- Soal Latihan:
A. Tolong ubah paragraf yang diawali "Batal adalah ketidaksesuaian" dalam teks pilihan tentang sah, batal, dan fasad menjadi daftar poin yang lebih ringkas tanpa menghilangkan fakta utamanya.
B. Teruskan teks pilihan tentang sah, batal, dan fasad, mulai setelah kalimat terakhirnya.

- Teks Pilihan:
:::

4) Sah, Batal dan Fasâd
Sah adalah kesesuaian dengan perintah pembuat syariat. Sah juga mempunyai konotasi diperolehnya hasil perbuatan di dunia, atau di akhirat. Misalnya, dengan dipenuhinya seluruh syarat dan rukun shalat, akan menyebabkan shalat tersebut sah, dalam artian pelakunya telah terbebas dari dosa dan gugur dari kewajiban mengganti (qadhâ'). Ini dari segi diperolehnya hasil di dunia, sedangkan di akhirat, dengan keabsahannya, diharapkan akan mendapatkan pahala di sisi Allah SWT.
Batal adalah ketidaksesuaian dengan perintah pembuat syariat. Batal juga mempunyai konotasi tidak diperolehnya hasil perbuatan di dunia, dan dijatuhkannya siksa di akhirat. Misalnya, ketika shalat dikerjakan dengan meninggalkan salah satu rukunnya, akan menyebabkan shalat tersebut batal, dalam artian pelakunya belum terbebas dari dosa dan belum gugur dari kewajiban mengganti (qadhâ'). Sedangkan di akhirat, dengan ketidakabsahannya, ia akan mendapatkan siksa Allah SWT.
Fasâd berbeda dengan Batal, karena Batal sejak asal memang tidak sesuai dengan perintah pembuat syariat, sedangkan Fasâd asalnya sesuai dengan perintah pembuat syariat, namun ada sebab yang mengakibatkannya menyimpang dari perintah pembuat syariat. Jika sebab tersebut hilang, maka hukum Fasâd-nya juga hilang. Contoh, transaksi jual-beli antara orang kota (al-hadhir) dengan orang kampung (al-bâdî) bisa disebut Fâsid, jika orang kampung tersebut tidak mengetahui harga pasar. Namun, jika ketidaktahuan tersebut tidak ada lagi, maka transaksi tersebut menjadi sah. Ini berbeda dengan transaksi jual-beli yang dilakukan terhadap ikan hasil tangkapan nelayan di puket, karena transaksi tersebut dilakukan terhadap hasil yang  belum jelas (gharar), dimana hukum transaksi tersebut dilakukan terhadap perkara gharar, maka transaksi tersebut disebut Bâthil. Sebab, hukum asal transaksi tersebut berlaku untuk perkara gharar, yang memang asalnya sudah haram. Lain halnya dengan transaksi jual-beli orang kota dengan orang desa, hukum asalnya sah, jika tidak ada sebab ketidaktahuan harga.

:::

- Daftar Item:

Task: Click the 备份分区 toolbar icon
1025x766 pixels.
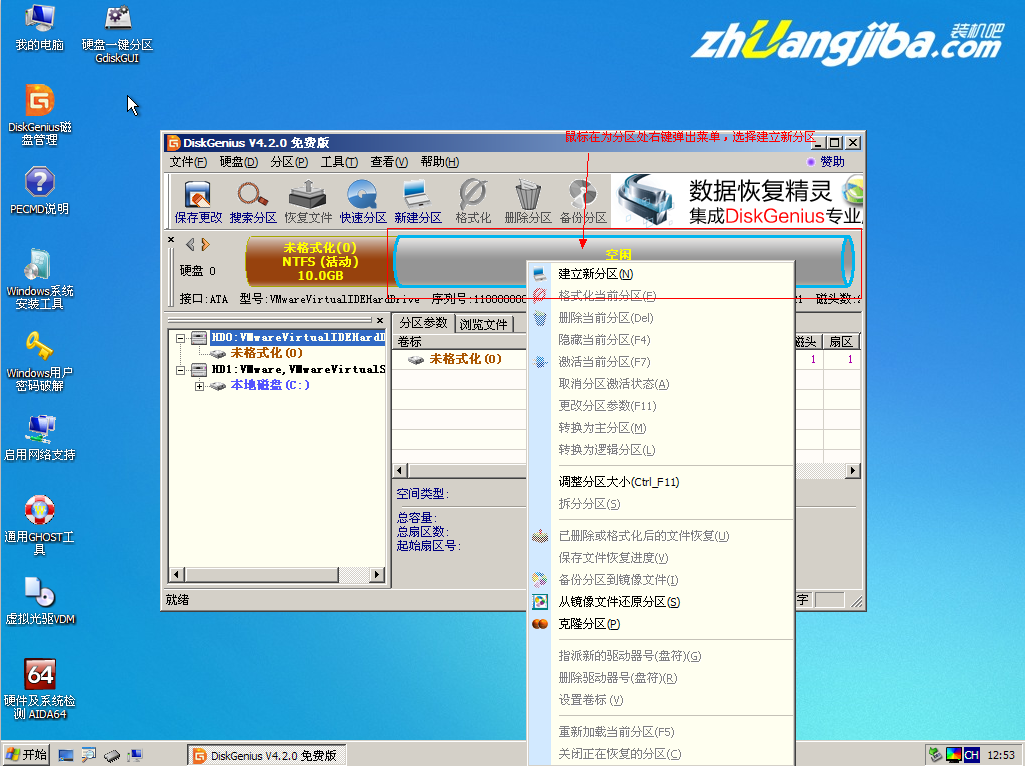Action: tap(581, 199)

:::

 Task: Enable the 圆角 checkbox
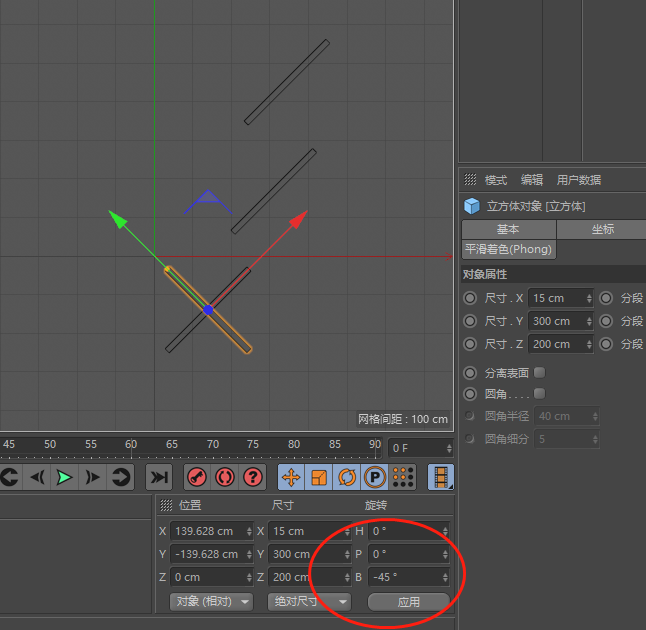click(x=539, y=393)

:::

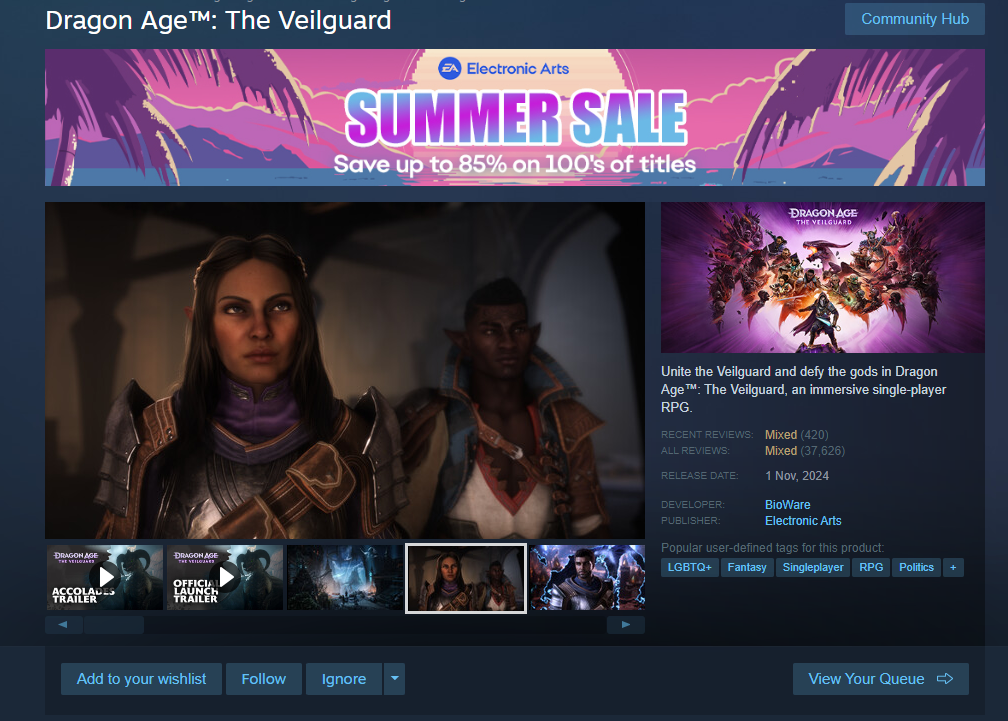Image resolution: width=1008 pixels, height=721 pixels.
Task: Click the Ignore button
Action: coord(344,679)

:::

- Jawaban Soal:
A.
- Batal berarti tidak sesuai dengan perintah pembuat syariat.
- Konotasinya: hasil perbuatan tidak diperoleh di dunia, dan siksa dijatuhkan di akhirat.
- Contoh: shalat yang meninggalkan salah satu rukunnya menjadi batal.
- Akibat di dunia: pelakunya belum terbebas dari dosa dan belum gugur dari kewajiban mengganti (qadhâ').
- Akibat di akhirat: karena tidak sah, ia akan mendapatkan siksa Allah SWT.

B.
Contoh lain hukum perseroan. Hukum asal perseroan (syarikah) adalah sah, jika dalam transaksinya anggota perseroan tersebut menyertakan modal, dan atau badan. Namun, jika yang disertakan hanya modal, sementara badannya tidak ada, selain badan usaha (syakhshiyyah ma'nawiyyah), sebagaimana perseroan terbatas (PT), maka hukum transaksi tersebut bisa disebut Fâsid, dan tidak disebut Bâtil. Sebab, hukum asal perseroan tersebut memang boleh, namun karena ada sebab "ketiadaan badan" hukumnya menjadi tidak sah, Fâsid.

5) 'Azîmah dan Rukhshah
'Azîmah adalah hukum yang disyariatkan secara umum, yang wajib dikerjakan oleh manusia. Sedangkan Rukhshah adalah hukum yang disyariatkan sebagai dispensasi bagi 'azîmah karena uzur tertentu, sementara hukum 'azîmah-nya tetap tidak berubah, namun tidak wajib dikerjakan oleh manusia. Agar Rukhshah tersebut disebut Rukhshah syar'i, harus dinyatakan oleh dalil syara', bahwa ia merupakan hukum yang disyariatkan oleh Allah karena uzur tertentu.
Contoh, puasa adalah hukum 'Azîmah sedangkan pembatalan puasa bagi orang sakit atau bepergian merupakan hukum Rukhshah, dimana masing-masing dinyatakan oleh dalil syar'i. Firman Allah:

} يَاأَيُّهَا الَّذِينَ ءَامَنُوا كُتِبَ عَلَيْكُمُ الصِّيَامُ كَمَا كُتِبَ عَلَى الَّذِينَ مِنْ قَبْلِكُمْ لَعَلَّكُمْ تَتَّقُونَ ~ أَيَّامًا مَعْدُودَاتٍ فَمَنْ كَانَ مِنْكُمْ مَرِيضًا أَوْ عَلَى سَفَرٍ فَعِدَّةٌ مِنْ أَيَّامٍ أُخَرَ {
Hai orang-orang yang beriman, diwajibkan atas kamu berpuasa sebagaimana diwajibkan atas orang-orang sebelum kamu agar kamu bertakwa, (yaitu) dalam beberapa hari yang tertentu. Maka barang siapa di antara kamu ada yang sakit atau dalam perjalanan (lalu ia berbuka), maka (wajiblah baginya berpuasa) sebanyak hari yang ditinggalkan itu pada hari-hari yang lain. (QS. al-Baqarah [2]: 183-184)

B. RUANG LINGKUP SYARIAH

Ruang Lingkup Syariah, antara lain mencakup peraturan-peraturan sebagai berikut:

1.             Ibadah,
yaitu peraturan-peraturan yang mengatur hubungan langsung dengan allah SWT.
Terdiri dari rukun Islam. Yaitu: mengucapkan syahadatain, mengerjakan shalat, zakat, puasa dan haji. Ibadah lainnya yang berhubungan dengan rukun Islam:
·                Badani (bersifat phisik): bersuci meliputi wudhu,  mandi, tayammum, pengaturan menghilangkan najis, peraturan air, istinja dll, adzan, qomat, itikaf, doa, shalawat, umrah, tasbih, istighfar, khitan, pengurusan mayat dan lain-lain.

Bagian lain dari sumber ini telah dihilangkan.